Tips for keeping your code clean

In this post, I’ll be sharing clean coding conventions recommended by Robert C. Martin in his video series on “Clean Code”.

Clean code reads like well-written prose.

Grady Booch

Names

  • If a comment is required to explain what a variable does, it has a bad name.
  • If you have to examine the code that a function executes to understand what it does, it has a bad name.
  • All names should be pronounceable.
  • Avoid naming things with prefixes and mysterious encodings.
  • Variable name lengths should be directly proportional to the size of their scope.
  • Class name lengths should be inversely proportional to the size of their scope.

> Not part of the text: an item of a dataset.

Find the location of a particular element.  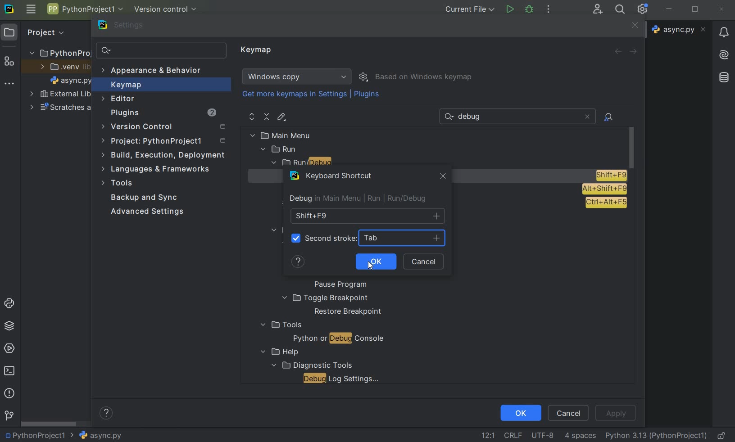

settings is located at coordinates (127, 27).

Any fool can write code that a computer can understand. Good programmers write code that humans can understand.

Martin Fowler

Functions

  • The first rule of functions is that they’re small. The second rule is that they’re smaller than that.
  • Small functions act as sign posts helping people navigate your code.
  • Classes and structs hide in long functions.
  • Functions should do one thing. If you can extract one function out of another, you know it’s doing more than one thing.
  • Extract until you drop!

Redundant comments are just places to collect lies and misinformation.

Robert C. Martin

Function Structure

  • Function signatures should be short. A good rule is to have no more than 3 arguments.
  • Booleans and potentially null arguments should not be passed into a function. There should be separate functions that handle each case.
  • Public functions should be at the top of a chain of private functions where each function only calls functions that are below them.
  • Switch statements are a missed opportunity to use polymorphism and also interfere with the principle of independent deployability.
  • Functions that return a value should not change state. Functions that change state should not return a value.
  • It’s better to throw an exception than to return an error value.

I’m not a great programmer; I’m just a good programmer with great habits.

Kent Beck

Form

  • Comments should be rare. Every comment is a failure to properly express yourself in code.
  • Keep file sizes small.
  • Manage line lengths so you never have to scroll to the right.
  • Methods of a class should hide data, not expose it. If they must expose data, they should do it in the most abstract form possible.
  • Know the difference between classes and data structures. Classes have private variables and public methods. Data structures have public variables and no methods.

Every time I see commented out code I delete it on the spot. I don’t read it, I don’t try to understand why it’s there, I simply expunge it from existence, and you should do the same.